Leading the way in these is Lord Levy, fundraiser supreme, who has induced all manner of industrialists, investors, entrepreneurs, pop stars and the like to cough up for Labour. Levy is himself a millionaire whose money was made in the music trade. Among the people he persuaded to “sponsor” the Labour Party was Lord Sainsbury-ennobled by Blair-who needs no introduction especially to the millions who trail through his supermarkets day-after-day under the impression that this is where Good Food Costs Less, even if it does contribute to the £411 million profit the firm made during the last half-year. The Sainsburys are said to be the richest family in the country, worth about £3,300 million. So they could easily afford their contribution to New Labour, estimated at £3 million over three years. The company have suddenly discovered, after all that time, that such gifts break their “ethical guidelines”-according to a spokesman ” . . . could easily be interpreted as a political donation . . .” as if it were ever possible to interpret them in any other way. So Sainsbury plc no longer give to the Labour Party.

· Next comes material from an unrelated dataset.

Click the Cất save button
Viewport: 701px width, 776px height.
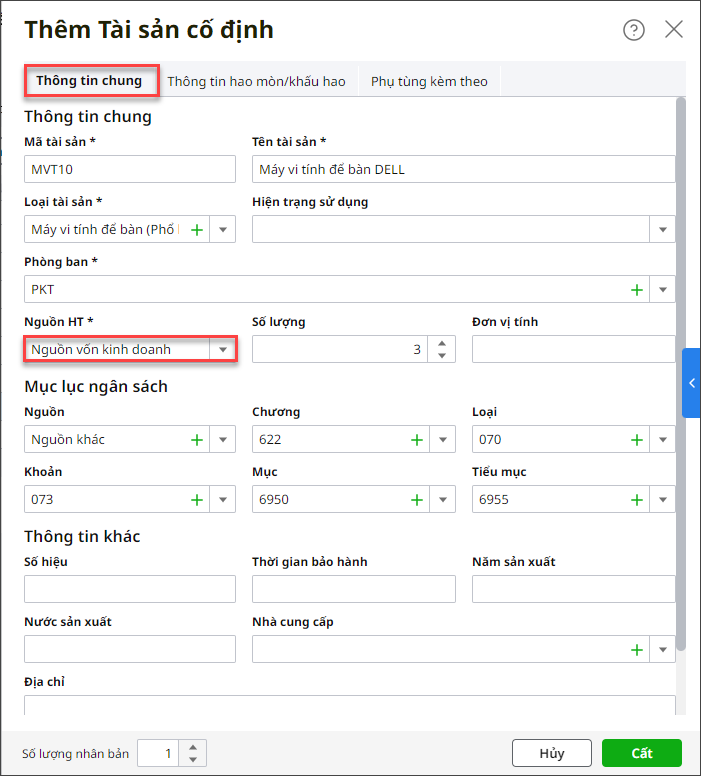click(641, 753)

Then there is the matter less well known Lakshanu Mittal, who is big in steel-like his father before him. Mittal is in the habit of buying steel mills all over the world; he is worth about £2,000 million which makes him about the third richest person in England. Another lesser known (for the present at any rate) donator is Robert Earl, who represents a lot that is most grisly about Blair’s Britain as he substantially owns a lot of restaurants including the Planet Hollywood chain. Earl’s wealth is put at $450 million; the £1 million he gave the Labour Party came in handy because it replaced the money the party had to return, shamefaced, to Bernie Ecclestone of tobacco-ads on Formula One cars fame.

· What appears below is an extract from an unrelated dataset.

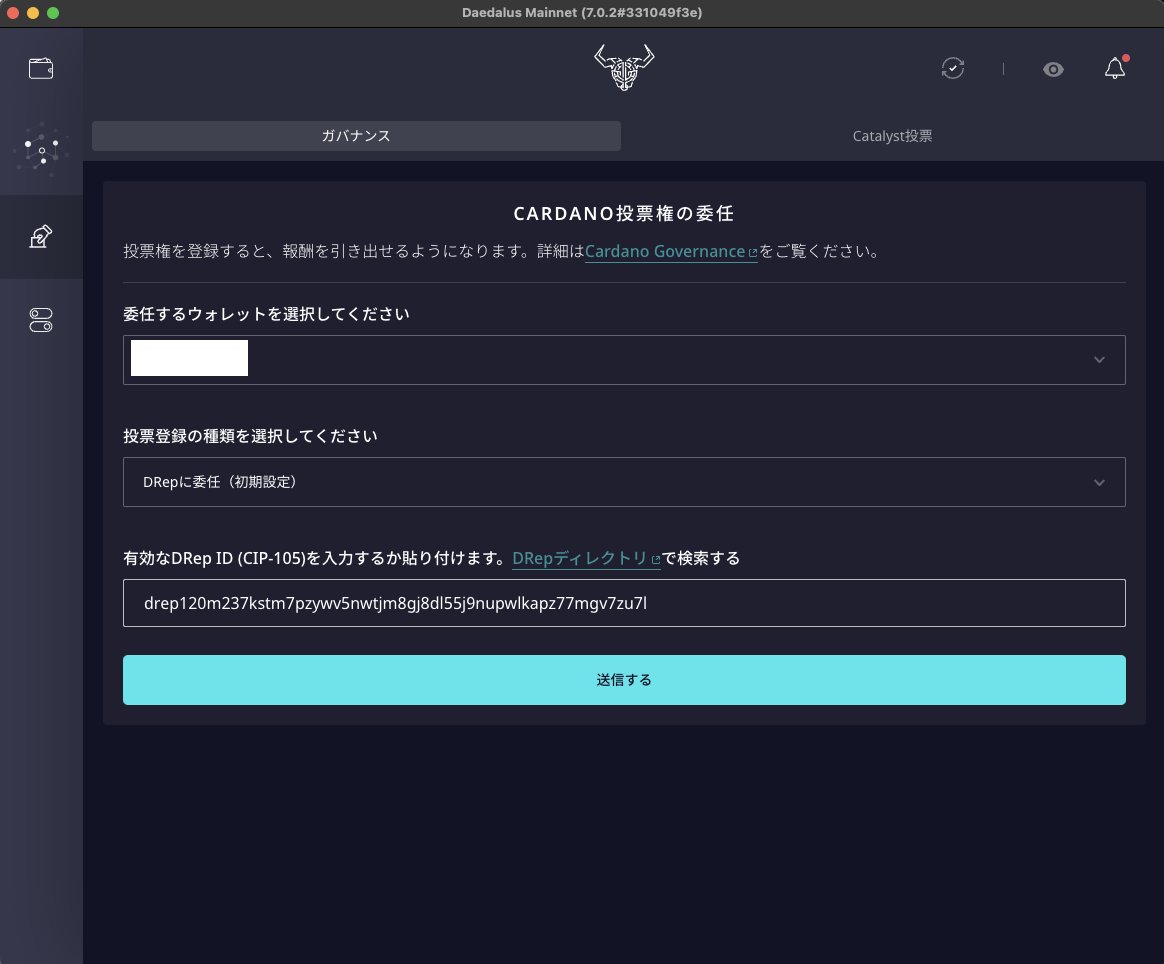Select the staking network icon in the sidebar
Screen dimensions: 1164x964
click(x=41, y=150)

Among the converts to Blair’s brand of Tory policies is Alan Sugar, who is now famous less as the founder of an electronics and computer empire than as the chairman of Tottenham Hotspur. Sugar has wide-ranging investments and is estimated to be worth £221 million; he is thought to have given £100,000 to New Labour. He was once a firm supporter of Margaret Thatcher, who is now a firm supporter of Tony Blair so we can see that Sugar has not really changed his view of politics; indeed he didn’t have to.

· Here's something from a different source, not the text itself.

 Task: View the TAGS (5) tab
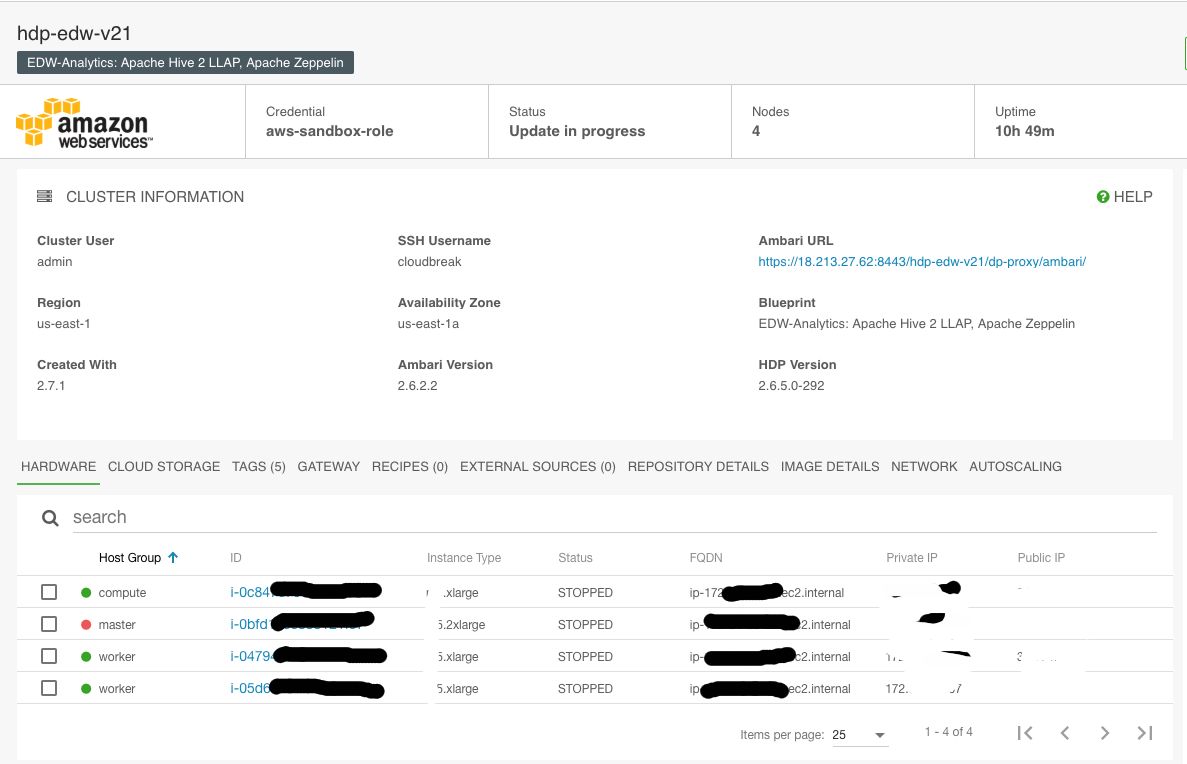click(258, 466)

New Labour recently published a list of people and companies who had given them more than £5,000. There are 134 of them-pop stars, publishers, property tycoons, advertising people, industrialists. It is a fair bet that at the most a very small number of them gave their money because they thought this would help change society for the better. The rest-the people and firms who took a more realistic view, who knew what they were spending their money on-want to promote the Labour Party because they know that at present it is the party which best represents their interests in Britain. This means they know it is the party which best protects their wealth and their standing in society and which will keep up the system where one class lives a life of opulent chandeliers while the majority effectively makes do.